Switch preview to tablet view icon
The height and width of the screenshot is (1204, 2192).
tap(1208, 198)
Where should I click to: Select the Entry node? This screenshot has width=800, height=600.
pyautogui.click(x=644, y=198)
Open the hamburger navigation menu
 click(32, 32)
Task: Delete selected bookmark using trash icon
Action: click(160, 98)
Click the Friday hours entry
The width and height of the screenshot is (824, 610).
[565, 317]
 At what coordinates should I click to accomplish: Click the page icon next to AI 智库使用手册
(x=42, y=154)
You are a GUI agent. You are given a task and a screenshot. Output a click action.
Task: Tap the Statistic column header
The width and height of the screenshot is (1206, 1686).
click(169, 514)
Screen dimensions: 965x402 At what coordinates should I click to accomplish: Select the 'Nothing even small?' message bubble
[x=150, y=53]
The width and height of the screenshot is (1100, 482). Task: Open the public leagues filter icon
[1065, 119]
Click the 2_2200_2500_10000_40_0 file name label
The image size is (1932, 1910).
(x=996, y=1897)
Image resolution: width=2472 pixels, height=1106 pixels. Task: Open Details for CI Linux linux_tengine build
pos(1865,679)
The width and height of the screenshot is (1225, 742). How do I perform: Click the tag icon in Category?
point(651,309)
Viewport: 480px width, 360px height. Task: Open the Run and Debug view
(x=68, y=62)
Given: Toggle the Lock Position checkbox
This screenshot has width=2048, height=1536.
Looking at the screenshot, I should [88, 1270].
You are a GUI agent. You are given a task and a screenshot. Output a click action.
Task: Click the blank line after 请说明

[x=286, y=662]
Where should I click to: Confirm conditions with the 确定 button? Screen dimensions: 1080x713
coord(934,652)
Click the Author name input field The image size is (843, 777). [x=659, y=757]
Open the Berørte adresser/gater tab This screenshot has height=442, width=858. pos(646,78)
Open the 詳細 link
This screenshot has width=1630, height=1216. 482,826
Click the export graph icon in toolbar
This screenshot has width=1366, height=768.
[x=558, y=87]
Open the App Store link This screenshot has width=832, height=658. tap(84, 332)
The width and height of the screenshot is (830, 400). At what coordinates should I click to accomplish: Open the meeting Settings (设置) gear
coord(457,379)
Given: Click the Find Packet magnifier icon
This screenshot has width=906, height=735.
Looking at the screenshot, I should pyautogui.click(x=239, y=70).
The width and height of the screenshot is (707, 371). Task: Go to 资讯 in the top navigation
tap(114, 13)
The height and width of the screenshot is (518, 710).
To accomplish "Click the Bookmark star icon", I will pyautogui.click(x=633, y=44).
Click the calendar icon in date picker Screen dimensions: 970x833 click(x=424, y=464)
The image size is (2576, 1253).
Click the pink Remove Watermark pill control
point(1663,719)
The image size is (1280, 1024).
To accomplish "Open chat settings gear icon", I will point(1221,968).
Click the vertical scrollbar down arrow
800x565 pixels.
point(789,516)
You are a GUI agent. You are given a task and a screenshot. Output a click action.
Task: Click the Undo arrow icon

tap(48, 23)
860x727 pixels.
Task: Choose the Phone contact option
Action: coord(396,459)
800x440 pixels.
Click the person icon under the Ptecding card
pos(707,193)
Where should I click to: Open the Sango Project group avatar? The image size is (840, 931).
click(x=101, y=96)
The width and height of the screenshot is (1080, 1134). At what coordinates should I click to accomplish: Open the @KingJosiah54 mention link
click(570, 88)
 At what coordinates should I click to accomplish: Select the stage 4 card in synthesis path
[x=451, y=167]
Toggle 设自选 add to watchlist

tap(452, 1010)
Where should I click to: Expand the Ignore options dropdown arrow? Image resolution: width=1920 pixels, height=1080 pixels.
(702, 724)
=======
Soal yang diberikan
Laporkan setiap baris dalam item di atas yang memuat kata "Toggle". Huruf kapital dan huruf kecil harus sama persis.

Jawaban lengkap
Given: Toggle the Lock Position checkbox
Toggle 设自选 add to watchlist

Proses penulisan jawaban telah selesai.